## What you have to do:
Switch "screenshot" to "image" in the lines starting at the line that contains "I want to click" and ending at the line that contains "desktop-icon-recycle-bin: 回收站 is", leaving everything else unchanged. Give back only those lines, without the pictures.

## Given data:
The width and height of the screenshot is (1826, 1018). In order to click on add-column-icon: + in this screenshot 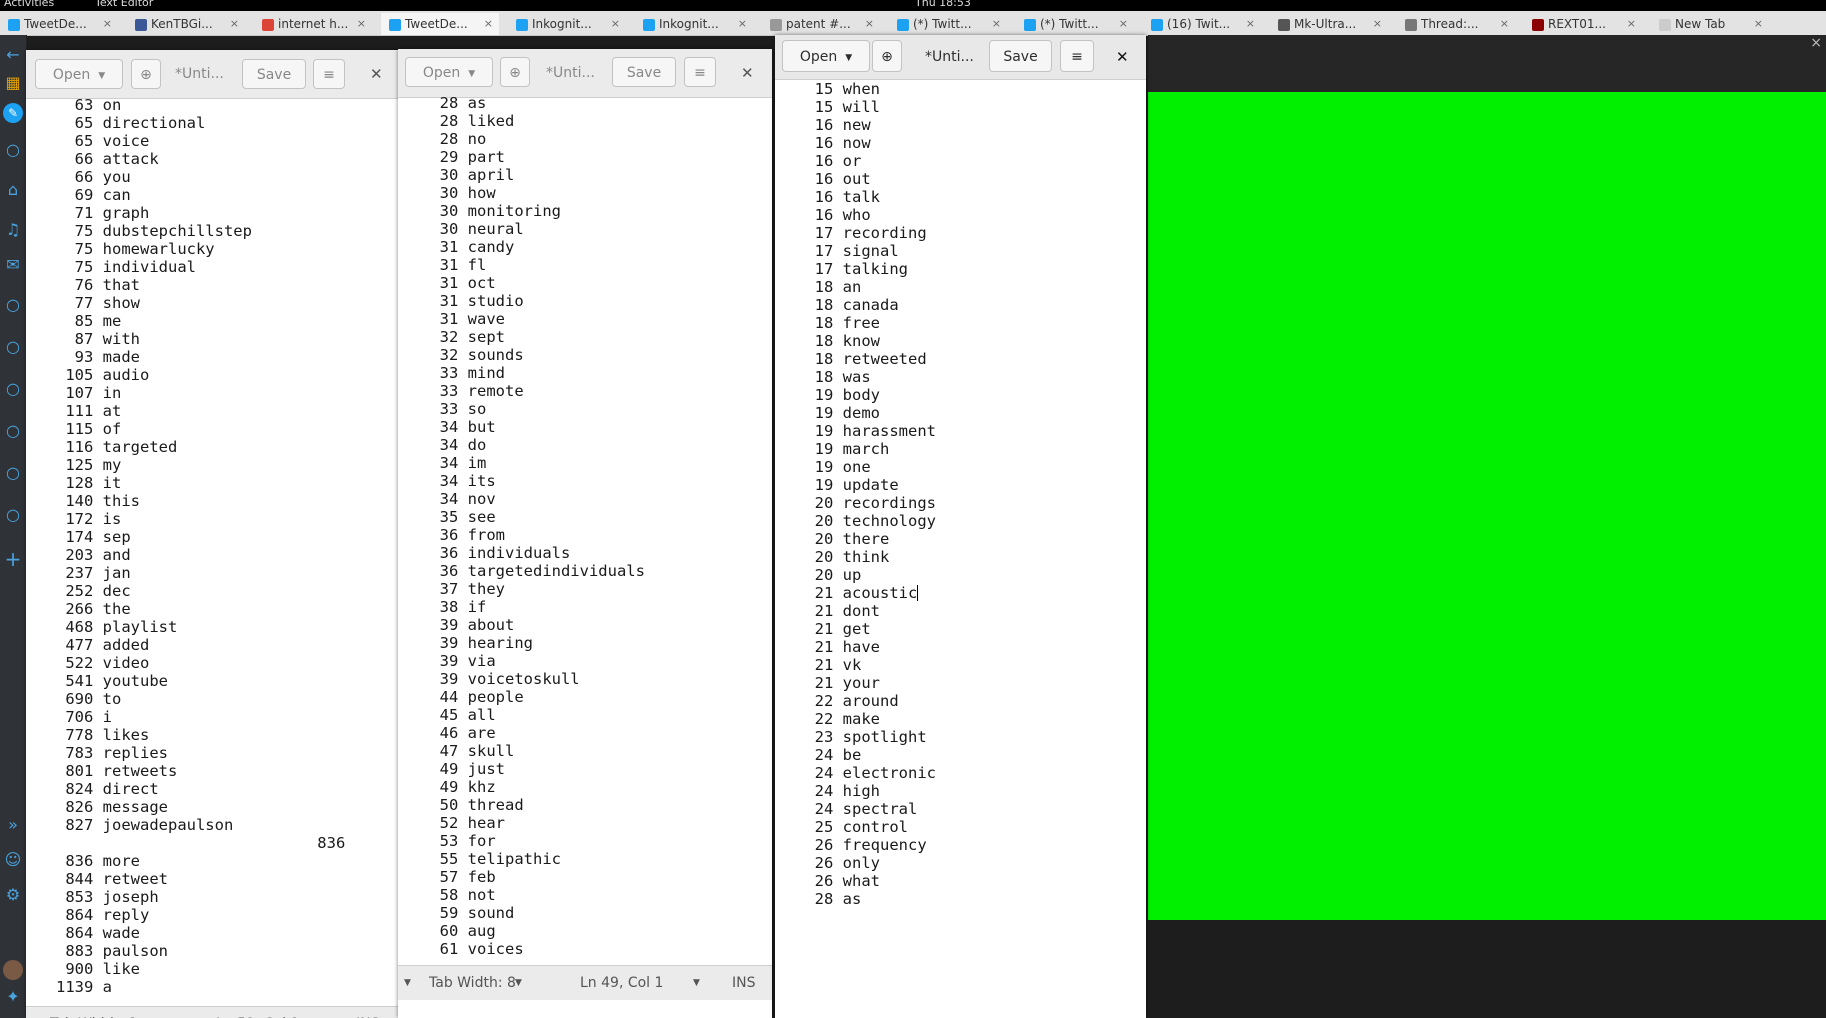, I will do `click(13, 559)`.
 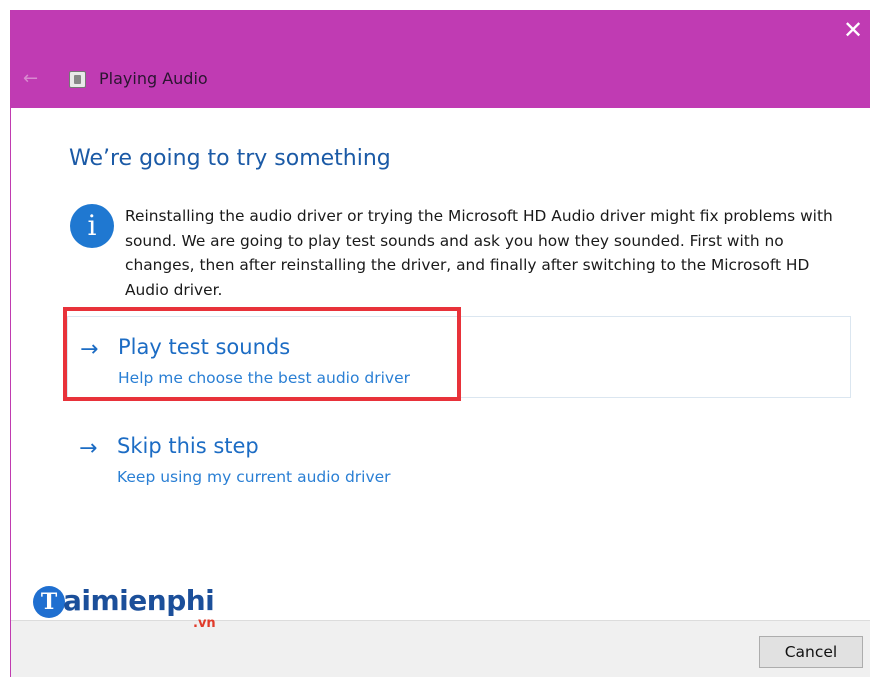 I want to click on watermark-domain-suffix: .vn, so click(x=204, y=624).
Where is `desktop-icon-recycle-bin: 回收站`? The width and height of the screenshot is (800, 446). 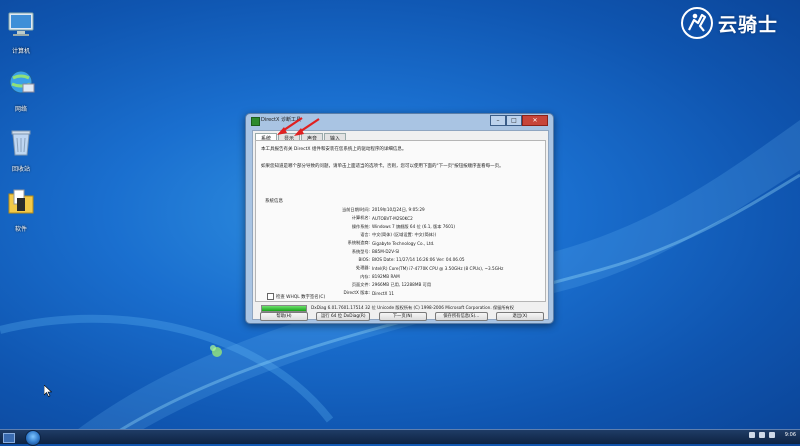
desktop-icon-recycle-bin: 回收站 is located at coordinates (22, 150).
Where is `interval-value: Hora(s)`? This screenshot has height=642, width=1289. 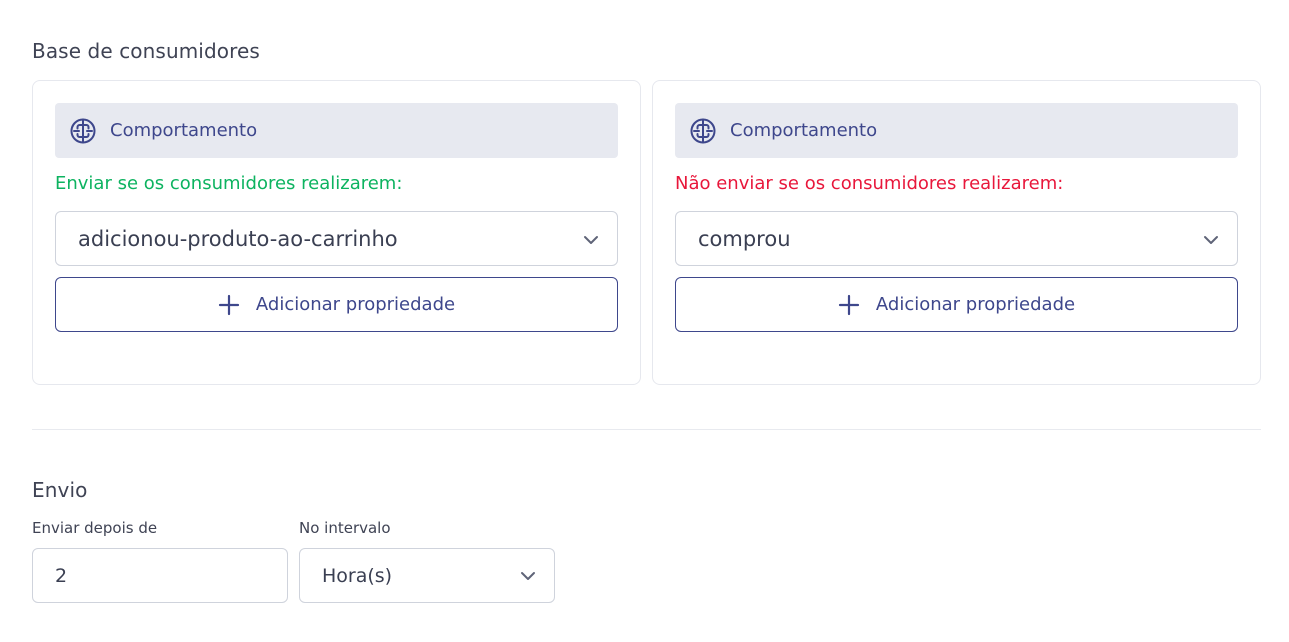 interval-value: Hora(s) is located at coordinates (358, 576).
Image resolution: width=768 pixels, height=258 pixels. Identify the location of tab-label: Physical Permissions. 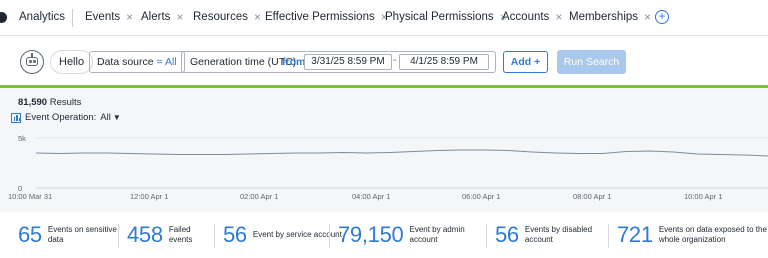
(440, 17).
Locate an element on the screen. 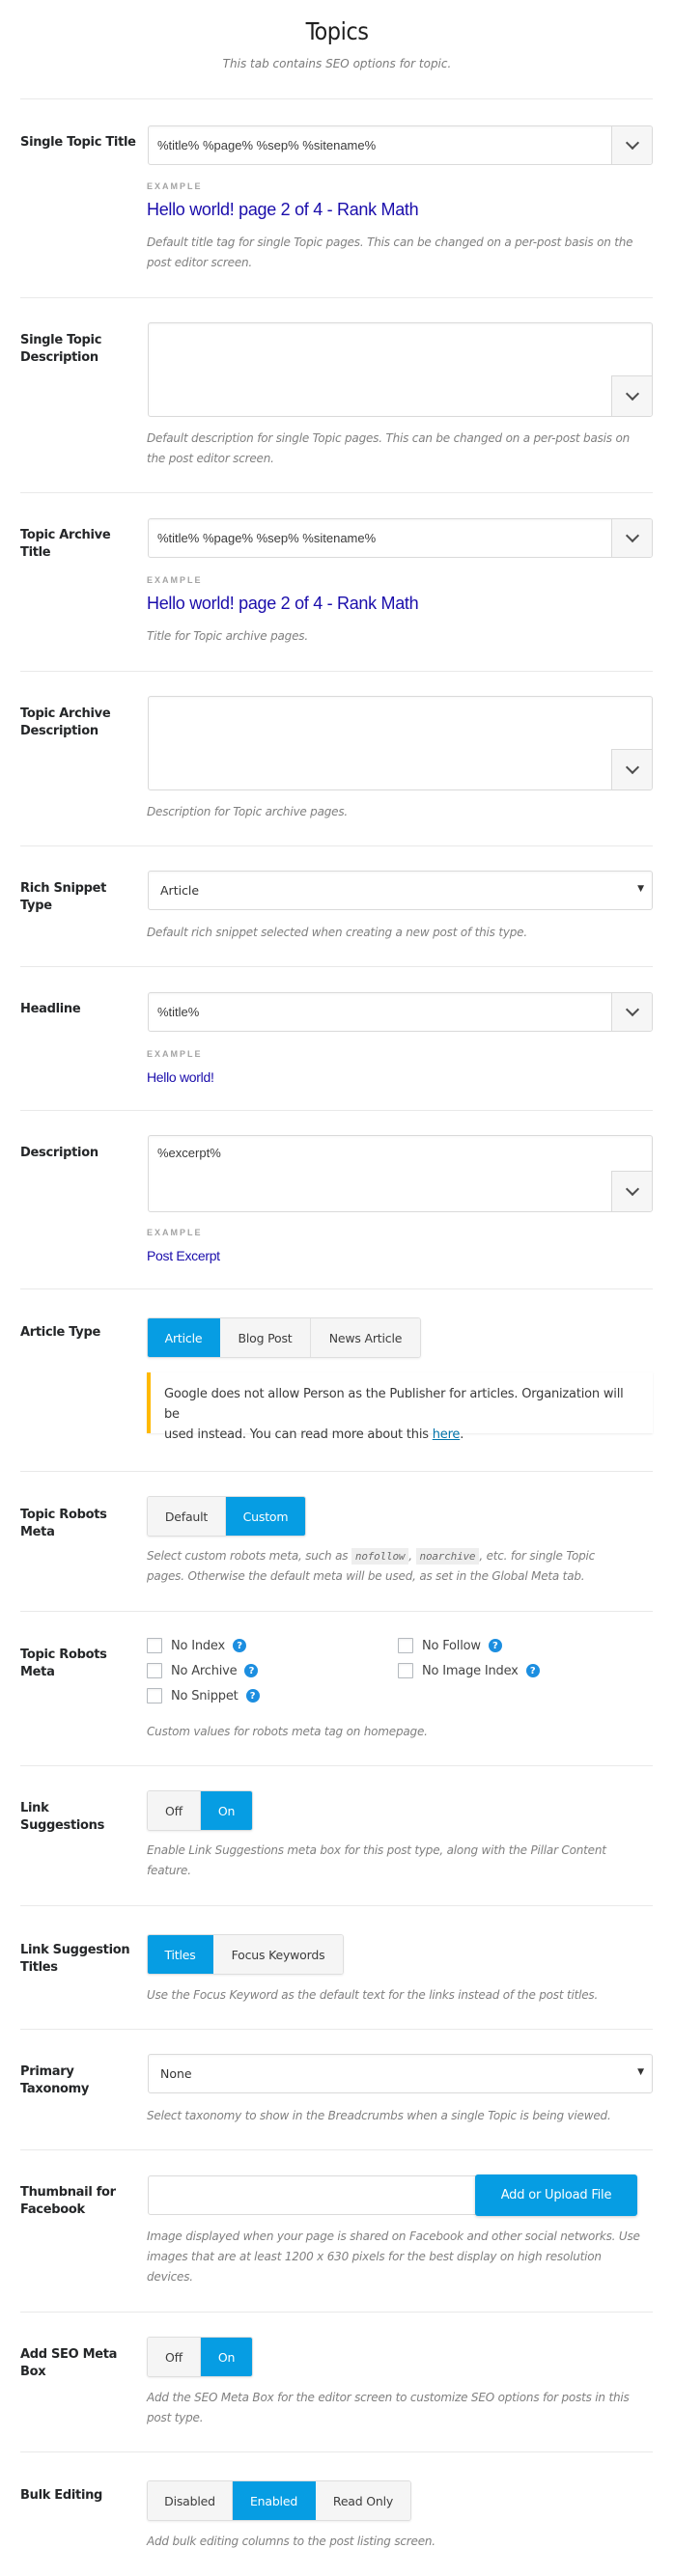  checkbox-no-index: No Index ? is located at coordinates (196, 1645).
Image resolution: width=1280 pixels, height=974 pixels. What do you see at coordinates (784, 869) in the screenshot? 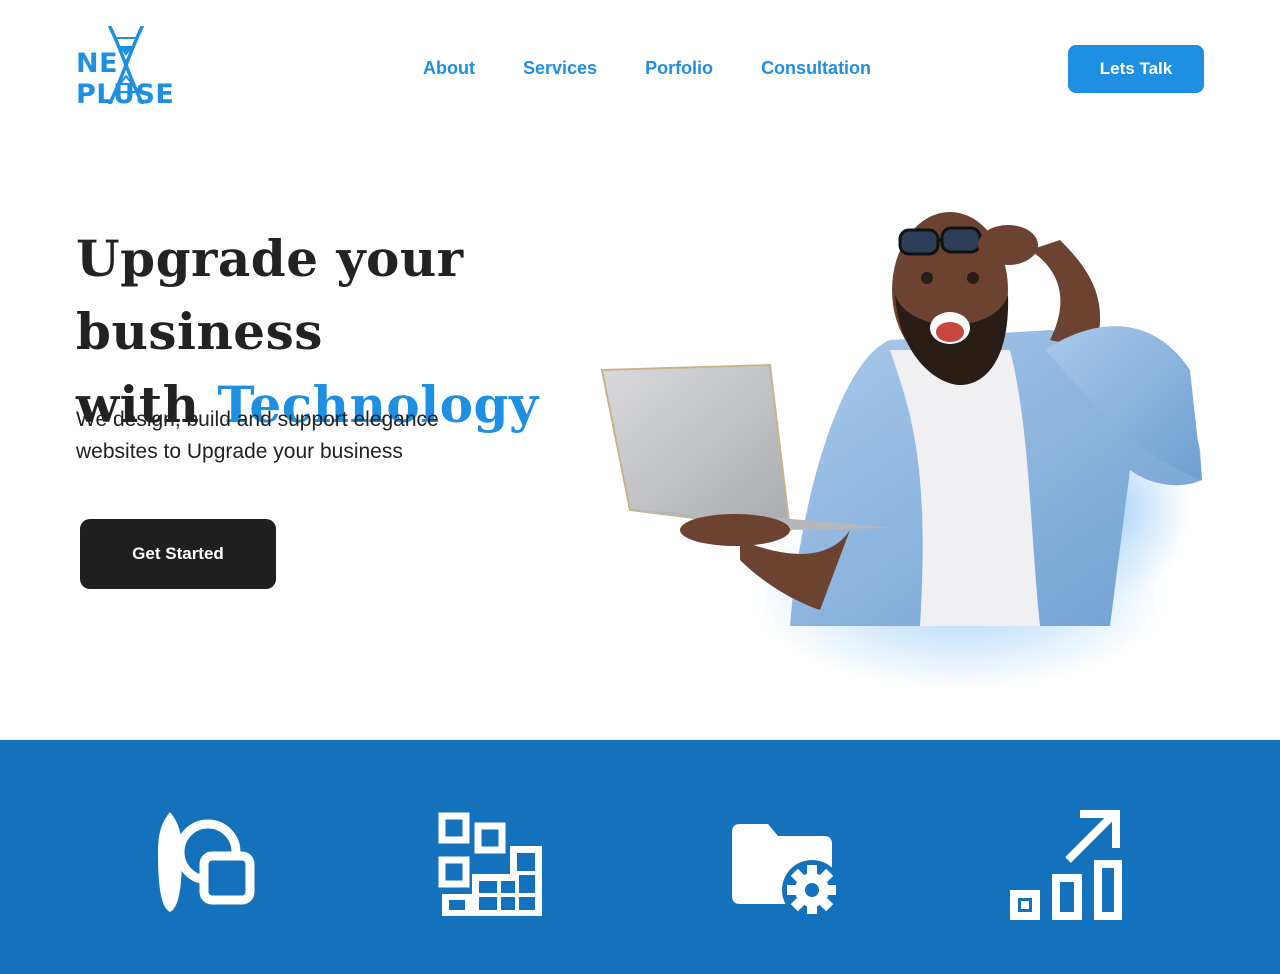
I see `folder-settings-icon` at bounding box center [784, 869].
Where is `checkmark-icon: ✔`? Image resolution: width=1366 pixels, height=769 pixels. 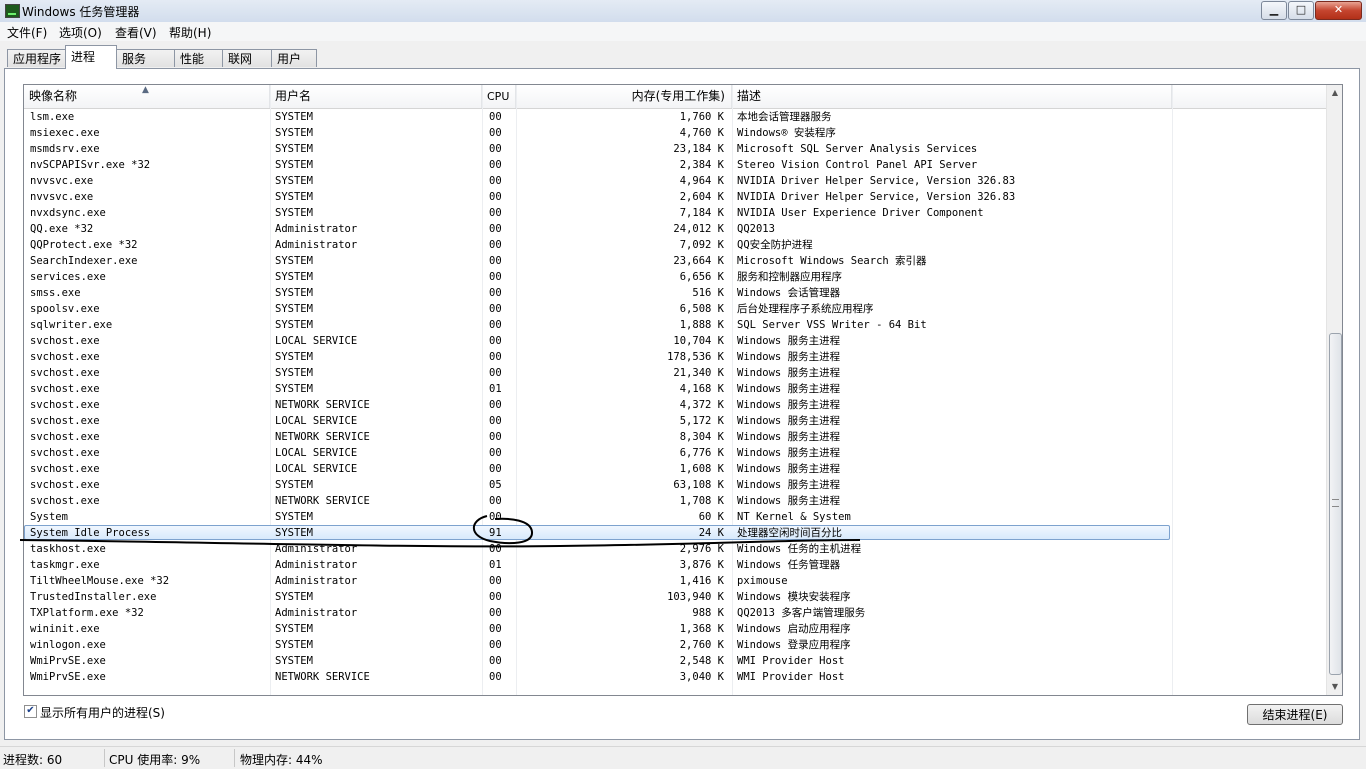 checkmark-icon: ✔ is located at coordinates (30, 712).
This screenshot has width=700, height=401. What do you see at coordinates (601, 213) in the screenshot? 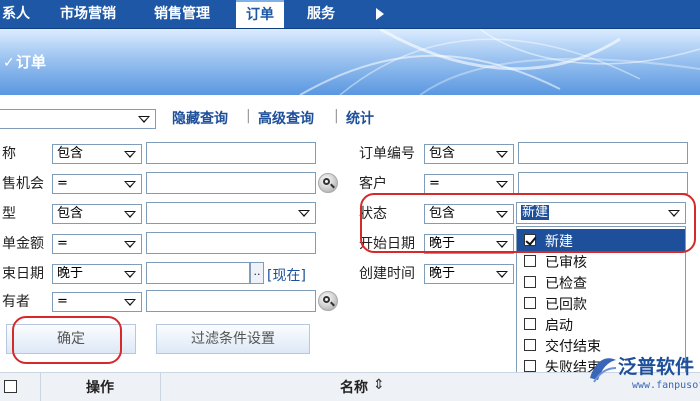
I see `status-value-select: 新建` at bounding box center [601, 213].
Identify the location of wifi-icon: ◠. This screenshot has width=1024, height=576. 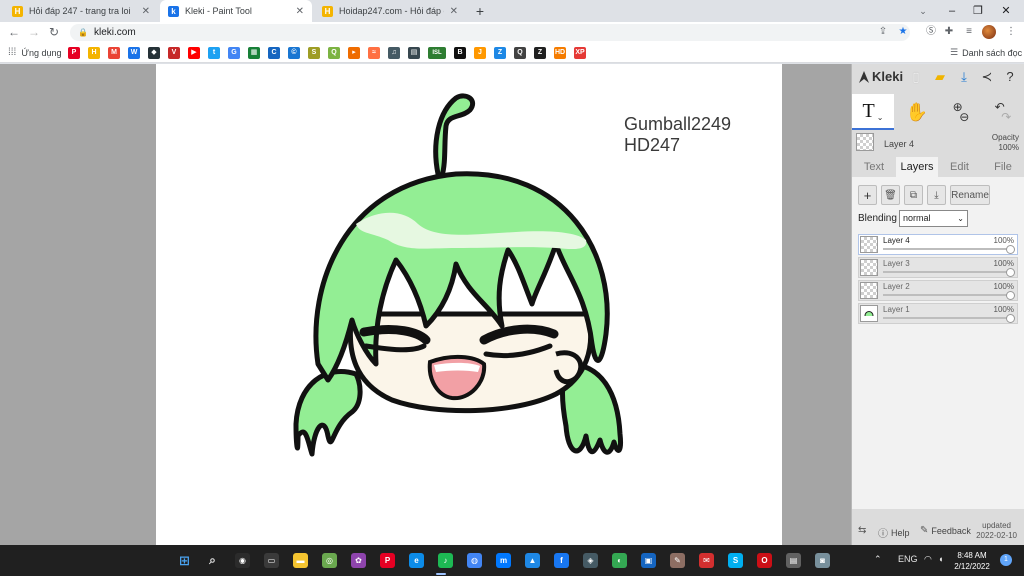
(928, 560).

## Output:
  I want to click on watermark-domain-suffix: .vn, so click(x=204, y=624).
Where is `desktop-icon-recycle-bin: 回收站`? The width and height of the image is (800, 446). 
desktop-icon-recycle-bin: 回收站 is located at coordinates (22, 150).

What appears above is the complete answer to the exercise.